**PROBLEM REQUIREMENTS**
Go through the listing below and report how many lines contain the word "computer"; write no other words.

**STUDY MATERIAL**
# # # #
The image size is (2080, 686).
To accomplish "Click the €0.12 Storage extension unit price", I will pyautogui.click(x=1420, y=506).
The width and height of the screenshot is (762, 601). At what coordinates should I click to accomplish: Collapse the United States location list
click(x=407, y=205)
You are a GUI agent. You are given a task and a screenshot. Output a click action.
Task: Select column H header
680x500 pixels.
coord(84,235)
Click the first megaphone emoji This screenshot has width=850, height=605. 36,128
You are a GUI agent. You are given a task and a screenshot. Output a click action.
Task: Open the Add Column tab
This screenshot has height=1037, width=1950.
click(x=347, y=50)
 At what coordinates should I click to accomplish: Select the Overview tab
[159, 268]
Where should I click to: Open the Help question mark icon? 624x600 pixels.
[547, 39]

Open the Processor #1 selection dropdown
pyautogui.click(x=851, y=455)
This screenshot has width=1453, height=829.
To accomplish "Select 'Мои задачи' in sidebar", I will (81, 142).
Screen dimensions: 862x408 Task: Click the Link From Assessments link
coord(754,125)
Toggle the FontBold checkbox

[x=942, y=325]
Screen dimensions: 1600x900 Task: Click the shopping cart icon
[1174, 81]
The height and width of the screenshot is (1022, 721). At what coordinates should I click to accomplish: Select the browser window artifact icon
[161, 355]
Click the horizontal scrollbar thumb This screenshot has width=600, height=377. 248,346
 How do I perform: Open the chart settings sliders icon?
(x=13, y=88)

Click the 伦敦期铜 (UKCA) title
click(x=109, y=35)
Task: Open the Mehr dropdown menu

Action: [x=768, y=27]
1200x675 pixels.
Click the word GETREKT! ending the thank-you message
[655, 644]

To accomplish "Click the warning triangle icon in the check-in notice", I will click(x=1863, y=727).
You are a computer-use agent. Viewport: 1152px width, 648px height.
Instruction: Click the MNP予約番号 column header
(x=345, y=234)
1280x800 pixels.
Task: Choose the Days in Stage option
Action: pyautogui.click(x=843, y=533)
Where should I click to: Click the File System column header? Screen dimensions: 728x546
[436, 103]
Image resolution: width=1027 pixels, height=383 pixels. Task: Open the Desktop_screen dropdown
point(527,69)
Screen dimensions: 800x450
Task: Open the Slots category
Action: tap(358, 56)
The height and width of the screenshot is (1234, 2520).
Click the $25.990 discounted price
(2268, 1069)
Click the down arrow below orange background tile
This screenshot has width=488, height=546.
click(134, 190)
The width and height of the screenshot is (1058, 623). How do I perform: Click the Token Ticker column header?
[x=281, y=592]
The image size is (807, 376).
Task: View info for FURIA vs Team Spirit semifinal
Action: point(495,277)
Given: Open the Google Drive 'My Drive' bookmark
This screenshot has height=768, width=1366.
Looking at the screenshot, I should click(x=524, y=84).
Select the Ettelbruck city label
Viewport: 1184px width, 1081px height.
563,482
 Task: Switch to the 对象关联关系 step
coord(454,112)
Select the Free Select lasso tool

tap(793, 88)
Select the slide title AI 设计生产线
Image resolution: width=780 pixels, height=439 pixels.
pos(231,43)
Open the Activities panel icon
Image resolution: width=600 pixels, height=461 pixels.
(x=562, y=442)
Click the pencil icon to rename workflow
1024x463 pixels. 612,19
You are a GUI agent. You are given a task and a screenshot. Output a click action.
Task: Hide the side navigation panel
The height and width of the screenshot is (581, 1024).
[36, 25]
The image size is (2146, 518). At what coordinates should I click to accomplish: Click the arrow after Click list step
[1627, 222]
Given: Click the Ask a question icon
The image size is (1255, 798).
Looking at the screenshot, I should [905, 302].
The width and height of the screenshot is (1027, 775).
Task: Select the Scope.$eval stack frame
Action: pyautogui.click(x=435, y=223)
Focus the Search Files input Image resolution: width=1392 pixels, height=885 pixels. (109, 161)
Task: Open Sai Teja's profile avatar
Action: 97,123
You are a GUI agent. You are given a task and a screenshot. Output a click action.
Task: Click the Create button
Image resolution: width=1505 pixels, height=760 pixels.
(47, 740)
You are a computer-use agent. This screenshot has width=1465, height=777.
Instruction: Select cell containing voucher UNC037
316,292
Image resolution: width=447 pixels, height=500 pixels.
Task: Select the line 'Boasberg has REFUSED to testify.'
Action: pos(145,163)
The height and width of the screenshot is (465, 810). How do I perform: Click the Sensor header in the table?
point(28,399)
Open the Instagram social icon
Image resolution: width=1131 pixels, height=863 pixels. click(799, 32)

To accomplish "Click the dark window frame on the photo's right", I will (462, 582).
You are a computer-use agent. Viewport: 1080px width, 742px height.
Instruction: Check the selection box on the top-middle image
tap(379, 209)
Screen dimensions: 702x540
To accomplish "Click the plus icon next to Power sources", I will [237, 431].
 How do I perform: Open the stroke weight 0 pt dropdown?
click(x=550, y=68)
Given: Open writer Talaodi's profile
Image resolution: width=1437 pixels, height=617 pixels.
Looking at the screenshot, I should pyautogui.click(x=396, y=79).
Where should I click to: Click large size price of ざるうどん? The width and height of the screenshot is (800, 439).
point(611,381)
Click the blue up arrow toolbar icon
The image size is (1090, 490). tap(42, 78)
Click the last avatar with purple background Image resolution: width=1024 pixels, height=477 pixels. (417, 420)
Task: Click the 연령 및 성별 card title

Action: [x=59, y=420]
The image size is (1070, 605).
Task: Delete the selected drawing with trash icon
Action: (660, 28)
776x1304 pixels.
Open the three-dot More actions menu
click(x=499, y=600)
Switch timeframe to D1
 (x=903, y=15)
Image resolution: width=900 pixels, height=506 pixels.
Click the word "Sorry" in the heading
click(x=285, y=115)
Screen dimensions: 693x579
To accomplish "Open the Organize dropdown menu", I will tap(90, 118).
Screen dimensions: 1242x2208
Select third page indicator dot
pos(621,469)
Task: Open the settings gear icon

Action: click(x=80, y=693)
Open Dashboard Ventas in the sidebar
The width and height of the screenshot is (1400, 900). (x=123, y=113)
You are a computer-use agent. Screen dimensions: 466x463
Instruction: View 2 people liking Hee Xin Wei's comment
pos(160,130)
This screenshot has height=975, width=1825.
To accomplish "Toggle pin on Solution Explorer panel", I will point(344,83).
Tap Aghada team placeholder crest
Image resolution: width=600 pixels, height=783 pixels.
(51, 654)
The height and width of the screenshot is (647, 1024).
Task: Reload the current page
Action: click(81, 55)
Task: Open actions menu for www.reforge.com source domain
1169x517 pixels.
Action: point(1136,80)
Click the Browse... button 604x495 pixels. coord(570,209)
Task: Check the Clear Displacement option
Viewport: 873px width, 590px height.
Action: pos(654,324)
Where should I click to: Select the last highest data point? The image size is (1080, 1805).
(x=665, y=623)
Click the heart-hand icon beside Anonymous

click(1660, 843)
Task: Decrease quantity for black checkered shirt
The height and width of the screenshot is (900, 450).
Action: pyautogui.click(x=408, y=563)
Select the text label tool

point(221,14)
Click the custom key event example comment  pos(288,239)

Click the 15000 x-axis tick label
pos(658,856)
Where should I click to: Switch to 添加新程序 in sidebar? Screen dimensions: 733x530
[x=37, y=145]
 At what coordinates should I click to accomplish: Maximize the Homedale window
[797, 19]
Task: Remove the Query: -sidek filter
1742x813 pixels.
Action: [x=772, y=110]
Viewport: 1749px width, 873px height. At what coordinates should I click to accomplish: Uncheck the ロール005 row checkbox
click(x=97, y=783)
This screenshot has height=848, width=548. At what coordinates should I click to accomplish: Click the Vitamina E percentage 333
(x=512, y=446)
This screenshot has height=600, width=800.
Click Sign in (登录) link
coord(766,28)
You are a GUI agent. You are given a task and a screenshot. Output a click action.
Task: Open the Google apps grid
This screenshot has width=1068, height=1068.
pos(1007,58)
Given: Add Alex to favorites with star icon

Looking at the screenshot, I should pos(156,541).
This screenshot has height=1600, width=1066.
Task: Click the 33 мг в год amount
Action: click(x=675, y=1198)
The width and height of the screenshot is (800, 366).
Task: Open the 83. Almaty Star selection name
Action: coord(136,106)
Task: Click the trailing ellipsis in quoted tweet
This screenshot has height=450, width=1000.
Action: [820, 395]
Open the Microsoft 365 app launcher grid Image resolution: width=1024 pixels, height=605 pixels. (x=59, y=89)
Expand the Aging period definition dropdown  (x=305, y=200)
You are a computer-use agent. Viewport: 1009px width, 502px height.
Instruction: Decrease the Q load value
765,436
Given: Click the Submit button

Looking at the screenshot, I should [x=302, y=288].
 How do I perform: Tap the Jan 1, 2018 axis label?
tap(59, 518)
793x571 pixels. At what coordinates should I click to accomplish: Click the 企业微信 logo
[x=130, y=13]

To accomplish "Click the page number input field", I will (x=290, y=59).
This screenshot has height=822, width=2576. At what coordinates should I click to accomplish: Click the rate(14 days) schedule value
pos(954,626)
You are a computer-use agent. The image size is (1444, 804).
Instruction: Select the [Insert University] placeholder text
# # # #
**SOLUTION TO THE PROBLEM**
6